杉田劇場から

2005年2月5日にオープンした磯子区民文化センター杉田劇場のスタッフが綴るブログ。公演案内の他に美味しい情報も♪

横浜海軍航空隊の跡を訪ねて

2022-05-09 | 地域の歴史

 3月11日に開催した「第54回いそご文化資源発掘隊」は盛況のうちに終了し、その結果報告をホームページに掲載しました。こちらのブログ記事ではホームページに載せられなかった写真をアップしていきます。

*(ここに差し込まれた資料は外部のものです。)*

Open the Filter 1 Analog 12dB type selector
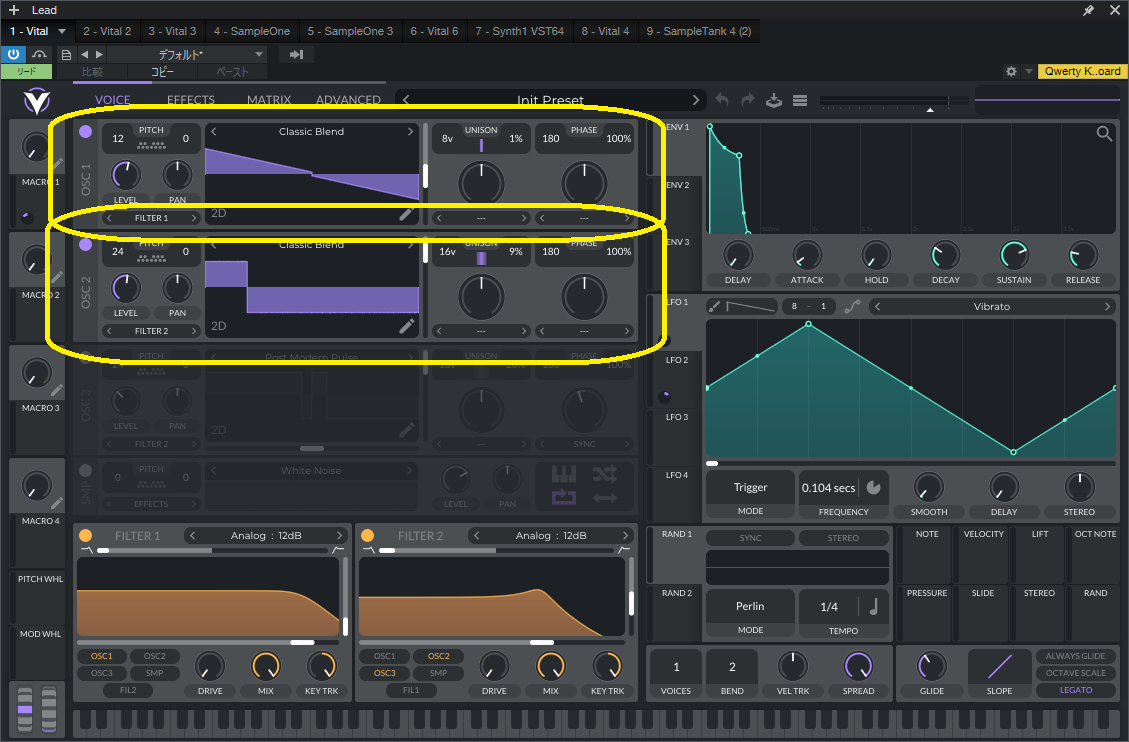 click(268, 536)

 冒頭の写真は横浜海軍航空隊(略称:浜空)の跡地である富岡総合公園の入り口です。

 国道16号線の鳥見塚信号のところを入っていくと、このような旧横浜海軍航空隊の隊門があります。昔はここに憲兵が立っていたのでしょう。

 旧隊門からしばらく歩いていくと、右側に浜空の碑があります。

 大鵬渡海奏奇功 離島守防意気隆 衆寡難勝嗟惨々 至誠不抜憶濱空

 裏面には「浜空の碑」として由来が書いてあります。

 この地に原隊を有せし飛行艇隊元横濱海軍航空隊は昭和十七年八月七日未明南太平洋ソロモン群島ツラギに於いて米軍の反攻上陸を受け二昼夜にわたる死闘の末 宮崎重敏司令外五百余名全員玉砕せり
 これらの人々の冥福と恒久平和を祈念してこの碑を建立す
 昭和六十一年四月吉日

 浜空の碑を背にして先へ進んでいくと、正面に浜空神社跡が見えてきます。

 昭和13年に浜空の隊内神社として鳥船神社を創建。昭和56年、鳥船神社跡地に浜空神社を再建。

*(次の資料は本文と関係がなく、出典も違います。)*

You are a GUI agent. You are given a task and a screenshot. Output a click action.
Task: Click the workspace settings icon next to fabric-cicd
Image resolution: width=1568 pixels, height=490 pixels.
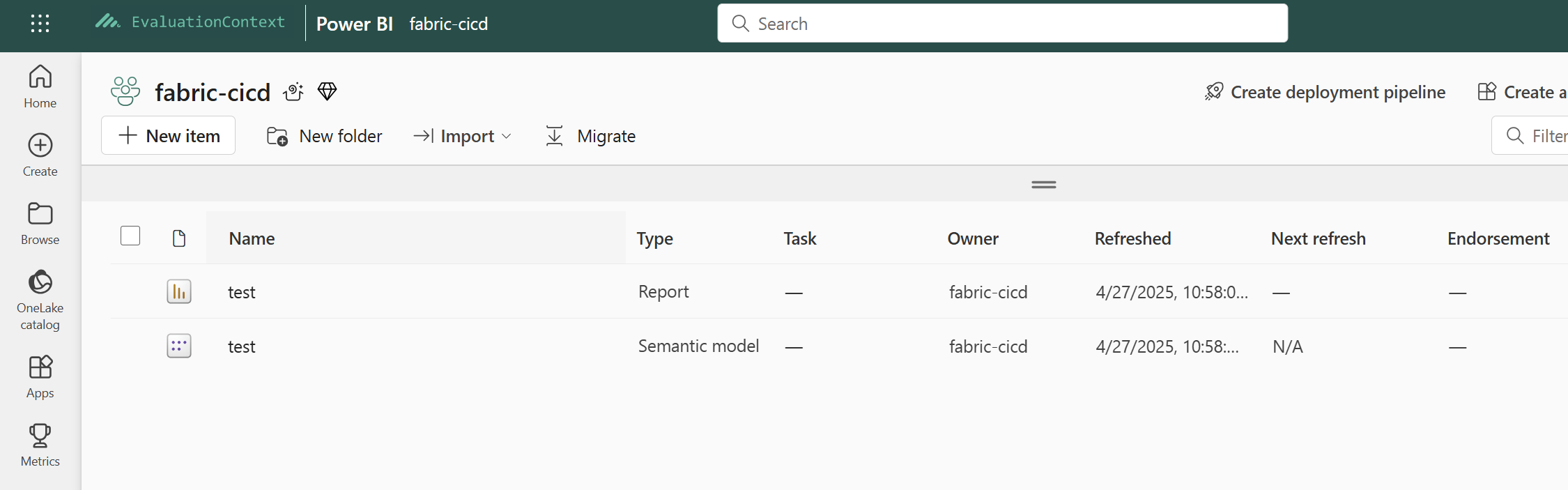tap(293, 91)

 かつてはここに神社があったのですが、世話をする人たちが高齢化により減少し、これ以上続けられないということで、平成20年、維持困難となり追浜空関係者の尽力により横須賀の雷神社に遷座しました。

 跡地には「鎮魂」と彫られた石碑が建っています。

 浜空神社の由来。

 昭和十一年十月一日飛行艇隊の主力として横浜海軍航空隊が当地に開設された その守護神として造営されたのがこの浜空神社である
 昭和二十年八月十五日 大東亜戦争終結後当航空隊跡地は横浜市富岡総合公園として生まれ変わったのである
 浜空会では特に願い出て戦没者の鎮魂と恒久平和を祈念して浜空神社の修復復興をはかり全海軍飛行艇隊の戦没者殉職者約二千柱の御霊を合祀した
 横浜航空隊は浜空神社を中心とした広大な陸上の敷地と現在埋立てられた根岸湾に水上の飛行艇発着場を専有していた 隊員約1千名大型飛行艇二十四機を有する海軍最大の飛行艇専門航空隊としてその威容を誇ったものである
 今なお隊門付近の桜並木と飛行艇大格納庫が当時を偲ふ面影を残し訪れる者に静かに語りかけてくれる
 時局の推移に伴い横浜航空隊から新たに東港航空隊が分立した
 十六年十二月八日大東亜戦争勃発するやこの両隊は直ちに第一線に出動した 引続き第十四航空隊対潜専門部隊輸送教育等各精鋭飛行艇隊が横浜空を母隊として誕生し第一線に又後方に配備されその強大な航続力を発揮して洋上大遠距離の哨戒攻撃輸送救出作戦等を展開しハワイ印度アリューシャン豪州ソロモンにわたる広大な戦域を駆け巡って勇戦奮闘した
 作戦上部隊名を八〇一空(横浜)八五一空(東港)八〇二空(十四空)九〇一空(対潜)等に変更し戦争終期には兵力集中の為詫間航空隊に全飛行艇隊を集結して沖縄攻防戦に死闘を演じ満身創痍全力を尽し果たして戦の幕を閉じたのである
 中でも横浜航空隊はソロモン最前線のツラギに進攻作戦中強力な敵の反撃をうけて十七年八月宮崎司令以下三三八名が壮烈な玉砕を遂げたのである
 富岡のこの地はかくの如き誇りある海軍飛行艇部隊発祥の歴史をもっているのである
 この事実を永く後世に語り継がんが為ここに記念碑を建立する次第である
 昭和六十三年一月
 海軍飛行艇会 建之

 桜の由来。

 この桜は昭和十一年十月横浜海軍航空隊がこの地に開隊されたとき隊員の手で植樹され大切に育てられたものである

 年々歳々花変わらねど

 征きて還らぬ戦友多かりき

 戦後は米軍によって飛行艇の底に穴をあけられ根岸湾に沈められた。

 この絵は杉田商店街にある「菓子一」の相原一郎さんが描いた二式大艇。半分沈んでいる。右奥は横浜海軍航空隊のクレーン。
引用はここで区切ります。